Excellent point. Most DAWs/mixers support this kind of routing- basically a pre-Fader send for the Source Effects. This should be possible, and necessary for certain effects as you point out :).

This is a bug we have fixed in 4.17.

I would hesitate to suggest using audio you can’t hear to drive game events–in these cases, you will find better performance with a curve.

Nice! I’m not too worried about performance on the CPU. For a lipsync system for example you would have some extra flexibility if you could edit the curves (audio) without worrying about the sound getting messed up. Basically the original lipsync line+a bunch of split phonemes that you could edit vs. just the phonemes which you couldn’t edit without messing up the sound of the line.

Animating lipsync by hand is just painful so this would be a way faster way to get this to work. If you use the actual sound half (or more) of the work is already done for you. I would just like a bit more artistic control which you could get by decoupling the actual sounds from the envelope follower curves.

We’ve been kicking around the idea of somehow generating curve assets from SoundWave files, though we’re still exploring the best way to achieve that–but I like the idea of doing that instead of at runtime (at least in the case of pre-recorded VO).

FL studio peak controller? its a bit more versatile than just an envelope controller

https://www.image-line.com/support/FLHelp/html/plugins/Fruity%20Peak%20Controller.htm

-Base - Base, or lowest value (offset), of the control output.

-Volume (VOL) - Maximum value of the control output. The control is bi-polar with values from -200% (maximum to left) to 200% (maximum right). When using positive values a higher volume means higher Peak Control output values. Negative volumes result in a ‘ducking’ effect where the Peak Controller output is negative and dips with each input peak. You will need to set this in conjunction with the Base level to create ‘sidechain pumping’ effects. Turn up the Base and then turn the Volume to negative.

-Tension - The shape of the attack and release curve (the controls graphic shows the effect). NOTE: As the attack of most sounds is very short you won’t see or hear an effect of this parameter. It will be most useful on the decay side of the envelope.

-Decay - Time taken to decay to the starting level.

one of the best aspects of FL studio over other DAWS.

You can just take our existing Envelope Follower and modulate the output with a custom curve to get this effect.

I would welcome any way to do it for sure. I guess my method of splitting audio files and creating curves for those would work theoretically. It feels a bit hacky though.
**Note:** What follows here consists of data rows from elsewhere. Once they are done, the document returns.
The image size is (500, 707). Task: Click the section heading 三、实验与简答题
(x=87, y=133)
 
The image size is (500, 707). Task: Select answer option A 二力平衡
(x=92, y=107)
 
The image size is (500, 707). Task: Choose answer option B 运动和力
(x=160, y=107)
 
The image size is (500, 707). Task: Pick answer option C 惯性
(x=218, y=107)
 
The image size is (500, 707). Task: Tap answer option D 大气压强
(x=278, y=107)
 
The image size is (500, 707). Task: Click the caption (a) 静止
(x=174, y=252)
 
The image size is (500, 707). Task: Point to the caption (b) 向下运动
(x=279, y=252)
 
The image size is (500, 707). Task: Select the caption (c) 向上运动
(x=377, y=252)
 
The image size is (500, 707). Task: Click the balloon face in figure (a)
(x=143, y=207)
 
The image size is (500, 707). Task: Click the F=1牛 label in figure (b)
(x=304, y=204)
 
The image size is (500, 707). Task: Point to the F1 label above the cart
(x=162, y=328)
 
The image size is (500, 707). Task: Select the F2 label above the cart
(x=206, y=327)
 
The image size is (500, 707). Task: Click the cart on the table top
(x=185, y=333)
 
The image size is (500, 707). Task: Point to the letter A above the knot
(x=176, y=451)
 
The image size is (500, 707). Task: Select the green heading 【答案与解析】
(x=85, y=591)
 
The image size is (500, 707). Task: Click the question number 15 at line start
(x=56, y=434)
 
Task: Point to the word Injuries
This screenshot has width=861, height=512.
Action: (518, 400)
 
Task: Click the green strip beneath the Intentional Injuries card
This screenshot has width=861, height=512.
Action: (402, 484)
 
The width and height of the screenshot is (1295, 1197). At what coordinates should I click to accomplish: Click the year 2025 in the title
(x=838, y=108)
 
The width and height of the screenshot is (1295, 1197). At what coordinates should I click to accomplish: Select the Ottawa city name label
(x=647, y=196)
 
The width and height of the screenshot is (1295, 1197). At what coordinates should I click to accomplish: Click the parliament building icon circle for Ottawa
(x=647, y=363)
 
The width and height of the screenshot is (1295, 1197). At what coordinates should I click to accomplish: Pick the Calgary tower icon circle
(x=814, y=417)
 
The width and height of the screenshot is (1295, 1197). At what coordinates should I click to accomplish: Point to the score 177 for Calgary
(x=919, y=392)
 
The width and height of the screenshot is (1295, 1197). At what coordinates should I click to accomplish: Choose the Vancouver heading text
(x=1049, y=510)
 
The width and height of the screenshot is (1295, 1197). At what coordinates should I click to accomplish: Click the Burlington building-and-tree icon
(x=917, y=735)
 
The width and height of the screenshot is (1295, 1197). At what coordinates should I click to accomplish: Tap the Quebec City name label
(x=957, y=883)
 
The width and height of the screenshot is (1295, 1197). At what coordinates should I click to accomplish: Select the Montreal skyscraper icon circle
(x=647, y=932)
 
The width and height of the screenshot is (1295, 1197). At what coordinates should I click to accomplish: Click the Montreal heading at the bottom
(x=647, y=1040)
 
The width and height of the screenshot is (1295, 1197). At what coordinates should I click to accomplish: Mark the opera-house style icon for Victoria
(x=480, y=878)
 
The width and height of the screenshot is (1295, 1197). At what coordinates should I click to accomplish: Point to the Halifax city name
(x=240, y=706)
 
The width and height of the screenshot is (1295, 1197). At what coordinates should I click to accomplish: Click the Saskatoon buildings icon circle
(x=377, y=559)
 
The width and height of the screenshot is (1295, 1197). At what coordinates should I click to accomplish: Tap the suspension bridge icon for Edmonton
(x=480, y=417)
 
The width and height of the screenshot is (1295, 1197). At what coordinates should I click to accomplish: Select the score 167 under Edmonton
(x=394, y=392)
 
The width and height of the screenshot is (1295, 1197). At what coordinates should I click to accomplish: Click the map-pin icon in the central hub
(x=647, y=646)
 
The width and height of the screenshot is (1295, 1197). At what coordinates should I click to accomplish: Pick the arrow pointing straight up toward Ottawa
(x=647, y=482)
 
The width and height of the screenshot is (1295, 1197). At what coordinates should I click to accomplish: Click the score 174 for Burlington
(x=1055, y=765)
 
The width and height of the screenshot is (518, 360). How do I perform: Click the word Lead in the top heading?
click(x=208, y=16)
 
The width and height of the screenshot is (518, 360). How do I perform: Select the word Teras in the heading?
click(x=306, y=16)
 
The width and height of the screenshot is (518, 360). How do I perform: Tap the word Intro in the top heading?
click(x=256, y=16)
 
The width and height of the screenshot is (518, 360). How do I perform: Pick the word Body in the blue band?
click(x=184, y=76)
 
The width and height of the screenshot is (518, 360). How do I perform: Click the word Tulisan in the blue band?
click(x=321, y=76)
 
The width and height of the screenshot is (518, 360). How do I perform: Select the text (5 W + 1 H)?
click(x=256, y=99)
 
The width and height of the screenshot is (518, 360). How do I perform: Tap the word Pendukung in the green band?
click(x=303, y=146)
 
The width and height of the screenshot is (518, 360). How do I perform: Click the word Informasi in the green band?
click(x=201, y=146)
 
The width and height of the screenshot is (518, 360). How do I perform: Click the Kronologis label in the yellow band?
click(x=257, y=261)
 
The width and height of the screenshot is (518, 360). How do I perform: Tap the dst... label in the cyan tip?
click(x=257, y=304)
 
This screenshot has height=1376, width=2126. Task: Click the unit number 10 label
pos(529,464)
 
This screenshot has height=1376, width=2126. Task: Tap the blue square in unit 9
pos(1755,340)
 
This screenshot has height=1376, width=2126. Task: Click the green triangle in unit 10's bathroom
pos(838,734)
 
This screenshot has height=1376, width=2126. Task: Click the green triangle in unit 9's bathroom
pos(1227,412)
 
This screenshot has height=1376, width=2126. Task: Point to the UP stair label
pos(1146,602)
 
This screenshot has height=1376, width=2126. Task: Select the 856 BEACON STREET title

Or if you wanted to create some nice tool to do that maybe you could have something like Papagayo (http://my.smithmicro.com/papagayo.html). You would open a dialogue sound file but instead of text you could drag in curve names (maybe only getting curves with a certain prefix or curves with some extra phoneme checkbox ticked), these curves would then give you some nice auto detected (from amplitude I guess) default start and end duration.

Then when you want to create the next curve (for the next phoneme) you would just drag the curve name to the start of the next phoneme, and when you’re dragging the curve name around you would preview the audio where the pointer is so you could easily tell where the curve should start. You could also have a right click option on the start/end markers to have split or shared start/end markers, for example you’ve got some words with silence in between, use split start/end markers. Or you’ve got a long word without silence, you could use shared start/end markers so the end of every marker is the start of the next one so you could have some nice crossfading.

A tool like this sounds awesome. Just too bad it doesn’t exist! :rolleyes:

Ah right ok, I did wonder that. I’m pretty new to the coding side of things, but trying to learn it all., thanks to blueprints

Yes please! This would be awesome.

re:

While we wait for a way to generate curves in engine, could someone tell me which application to use to do this or what file type I need to output? I started to get close using Adobe After Effects with the Trapcode Soundkeys plugin. I generated the keys and copied the data to a CSV but I’m unsure on how to format it or how to get that into UE as a curve file.